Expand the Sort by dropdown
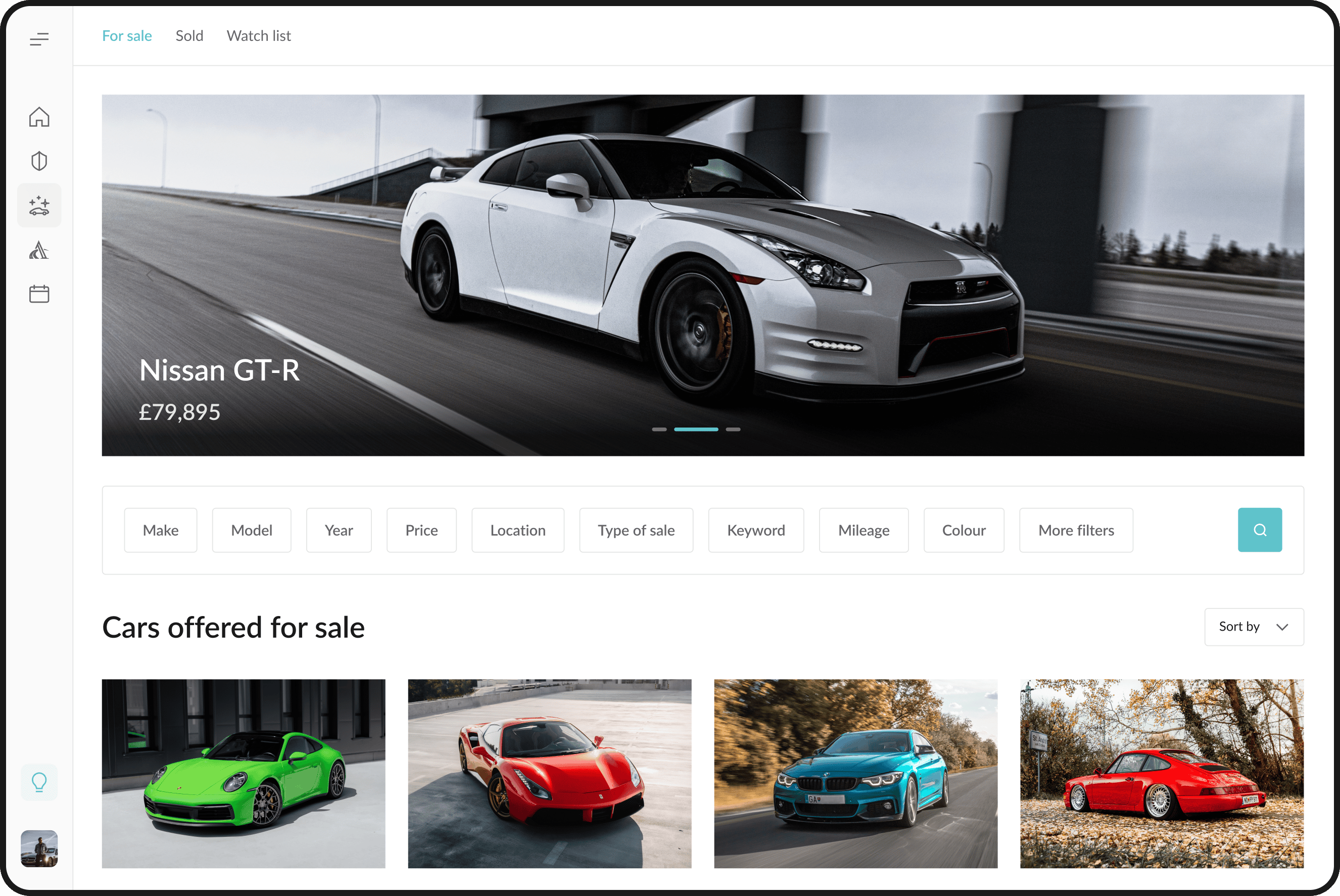The width and height of the screenshot is (1340, 896). [1254, 627]
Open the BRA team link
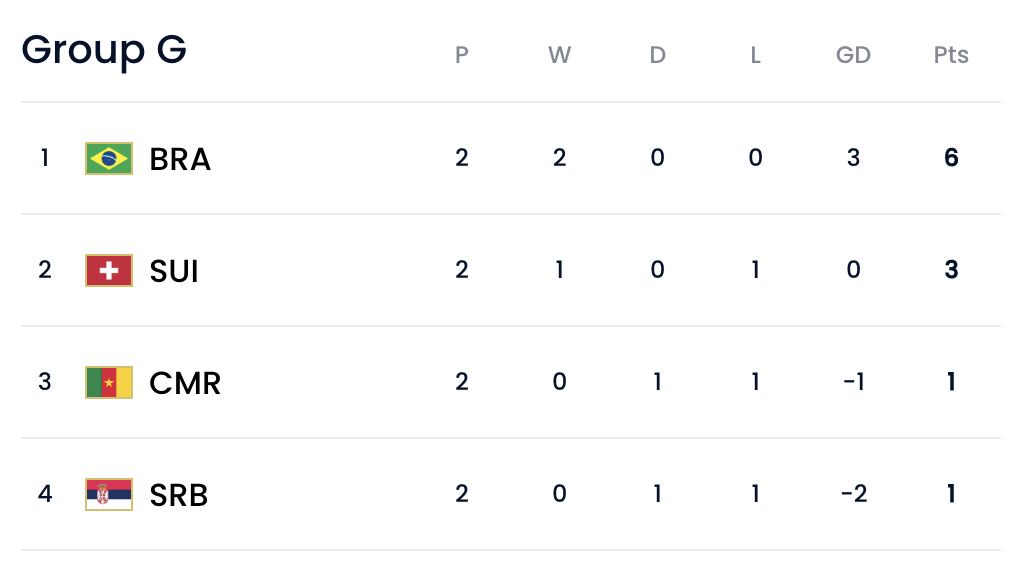Viewport: 1028px width, 576px height. tap(180, 159)
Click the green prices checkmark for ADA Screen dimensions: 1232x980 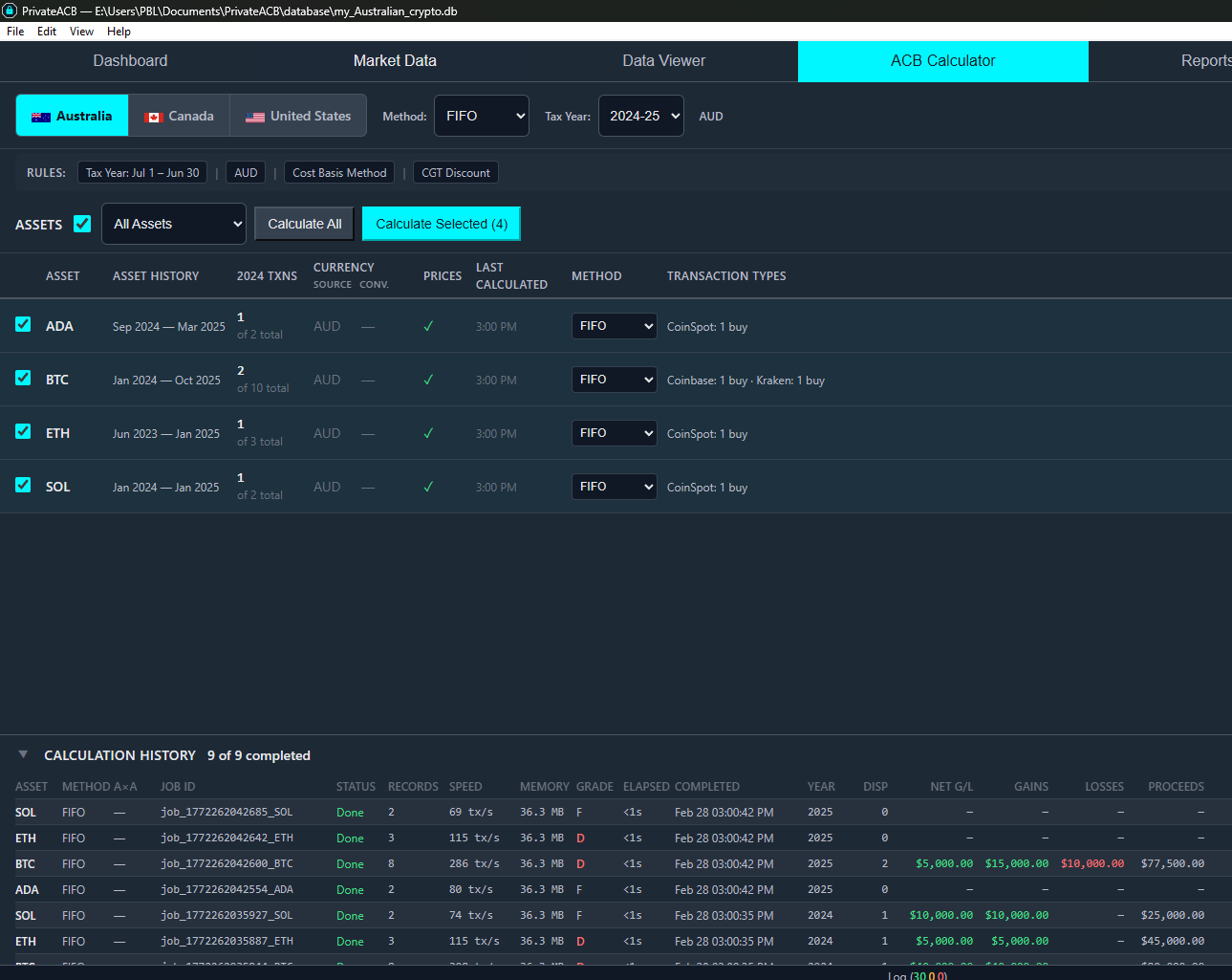428,327

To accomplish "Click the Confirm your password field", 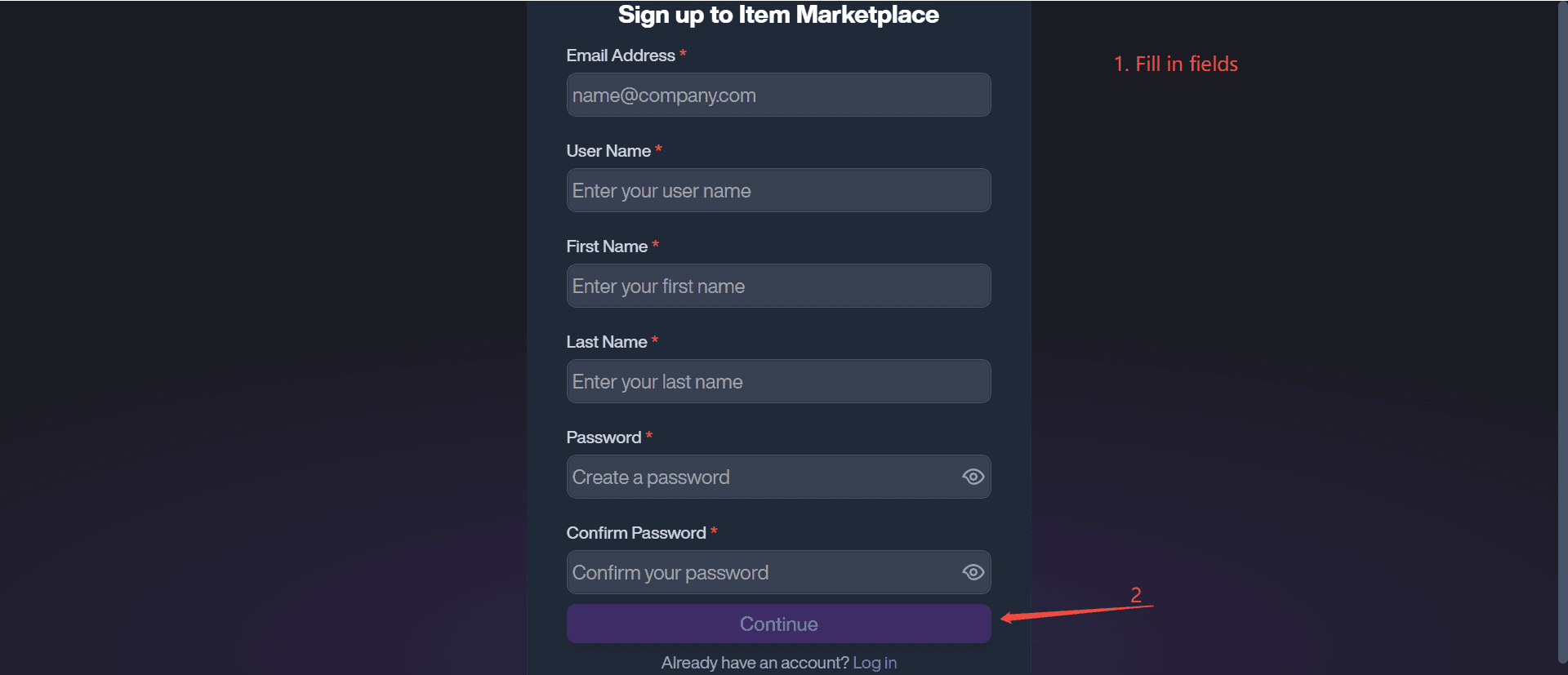I will pyautogui.click(x=760, y=572).
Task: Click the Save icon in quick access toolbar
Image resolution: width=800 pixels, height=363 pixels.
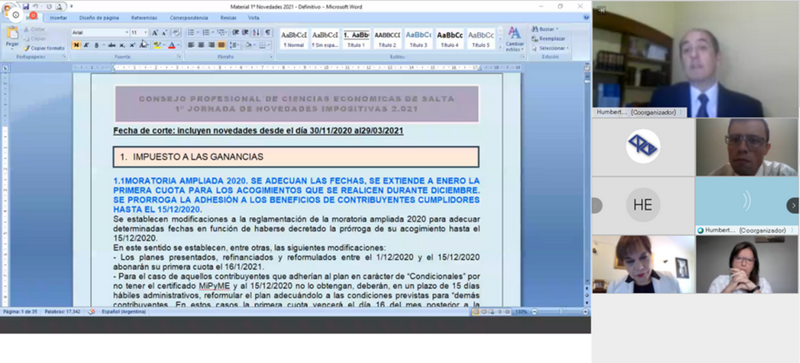Action: (26, 7)
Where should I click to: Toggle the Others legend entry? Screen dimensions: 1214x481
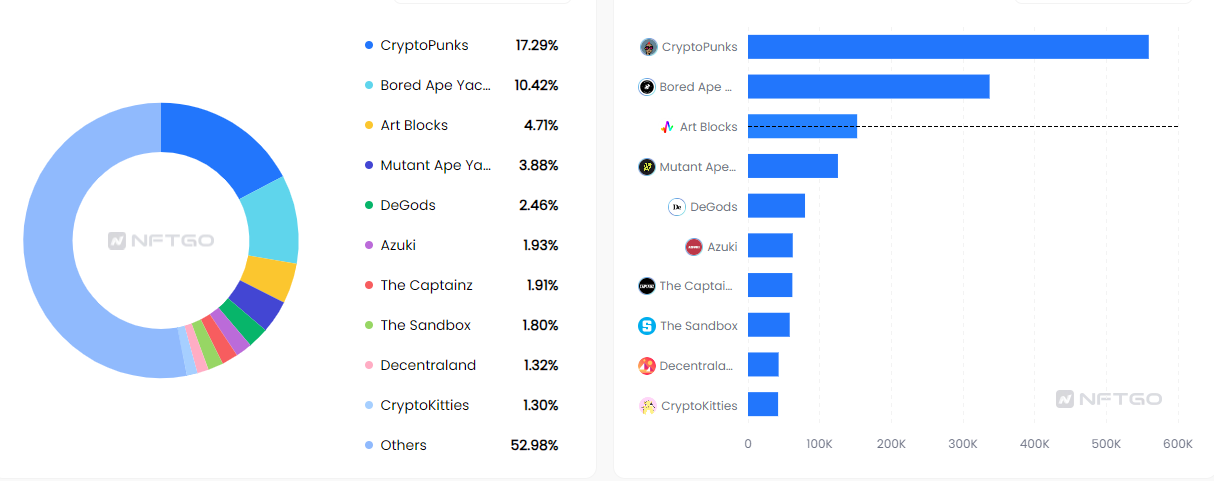pyautogui.click(x=403, y=445)
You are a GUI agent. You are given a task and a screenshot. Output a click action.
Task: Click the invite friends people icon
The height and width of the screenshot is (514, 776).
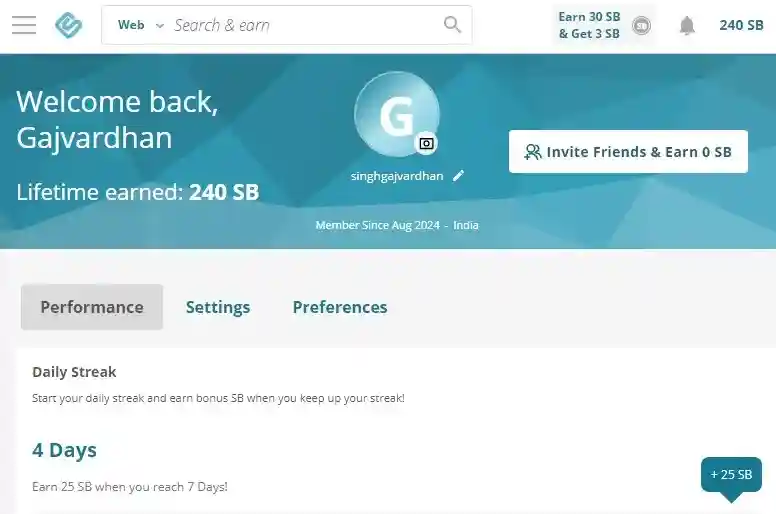[x=533, y=152]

= = =

Action item:
Tally the lines in the records above that contain the word "icon", and give only that number.

Answer to the exercise:
2